Saving Private Ryan


Starring Tom Hanks, Tom Sizemore, Edward Burns, Barry Pepper, Adam Goldberg, Vin Diesel, Matt Damon, Jeremy Davies, Paul Giamatti, Ted Danson, Dennis Farina. Directed by Steven Spielberg.

On Normandy, an older World War 2 veteran visits the rows of crosses of fallen countrymen he served with. Moved by the experience he remembers back ... It's D-Day and the U.S. troops are storming the beach. And they are being slaughtered. Captain John Miller (Hanks) assembles some of his own and some other men who have survived, and eventually they break through and gain a foothold in Northern France. After the harrowing battle, Miller is given a new assignment. A Private James Ryan had all three of his brothers killed in action. Miller and a select group of men are ordered to retrieve Private Ryan, who landed behind enemy lines and could be anywhere.

He takes with him wisecracking Brooklynite Private Rieben (Burns), a bible-quoting expert sniper (Pepper), tough New Yorker Mellish (Goldberg) and nervous translator Corporal Upham (Davies) among the eight man patrol. And they aren't that enthusiastic to go. They wonder why they should be risking their lives running around France to find one guy. What makes his life more important than anyone elses? After several false starts, battles with enemy troops and several members of the platoon getting killed, they find Private Ryan and his company defending a bridge from the Germans. Miller tells Ryan he's got a ticket home, but Ryan refuses to abandon his comrades. So Miller and the boys bunker down with Ryan's company, and wait for the Germans and their tanks to show up for a fight to the finish.

The initial battle takes about 25 minutes, and it is non-stop terror. The film has had the colour reduced and the angle of cameras reduced to that used in World War 2. The filming is done with hand held cameras, shot on the run and in the middle of gunfire. You genuinely feel you are in the middle of the action. The violence is brutally graphic. Men are cut in half. One has his arm shot off, so he picks it up and carries it with him. The innerds of men ooze out after they are blown up, and they're still alive to watch. Bloods spurts everywhere, the water on the beach red with it.
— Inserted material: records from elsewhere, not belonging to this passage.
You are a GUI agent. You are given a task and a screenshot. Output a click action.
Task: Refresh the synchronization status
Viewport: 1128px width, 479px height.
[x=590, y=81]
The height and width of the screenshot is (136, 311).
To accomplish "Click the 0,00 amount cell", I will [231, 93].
Much of the dialogue is missed because it is drowned out by the explosions and gun fire surrounding the soldiers. It is as technically brilliant a sequence as I've seen. The film ends with similar spectacular action during the fight at the bridge. In between (about 2 hours of it) is a journey the soldiers take into the French countryside trying to find Ryan. There are many great and harrowing moments in between. A young French girl is given to a soldier for protection by her family, but moments later he is cut down by a German sniper, and the little girl is separated from her family, only able to see and scream at each other. When it is over and she is reunited, she angrily beats on her father, unhappy he gave her away, even though he was trying to protect her. After one of the platoon is killed while taking a German position in the countryside, a German prisoner pleads for his life when the angry platoon wants to kill her, and is only saved when Upham pleads for his life. Guess who shows up with the Germans, guns ablazing, in the battle at the bridge?
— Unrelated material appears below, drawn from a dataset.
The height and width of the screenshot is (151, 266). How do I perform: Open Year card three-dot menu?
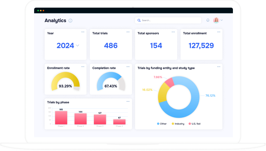click(x=83, y=32)
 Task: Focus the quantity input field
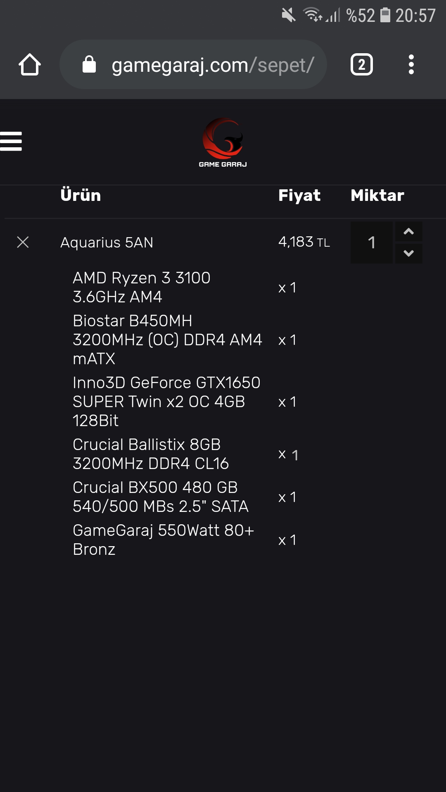tap(372, 243)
The performances are solid. It's tough to see past Hanks usual mannerisms (and Forrest Gump), but you do, and he is quite good as the regular everyday guy who is thrust into the war, struggling to overcome his fear and self-doubt as he sends men to die in battle. Each of the others are quite credible soldiers, with Sizemore shining above the rest. But the performances are secondary - the action is foremost. The film's is pushing the theme that war is hell. No kidding. It dispels the notions of glory and courage. The soldiers are scared to death, but act courageously because they have to survive. And soldiers do not always act with honour - guys who surrender after just shooting at you, and killing your friends in the process, may be executed on the spot, despite the Geneva convention. The problem with the film is that it is a collection of brilliant sequences that don't fully gel together as a film. It seems the point of the film is in depicting the brutal savagery of war, instead of the quest to save a soldier. But Saving Private Ryan is a exceptional illustration of the brutality of war, and of technically superior moviemaking.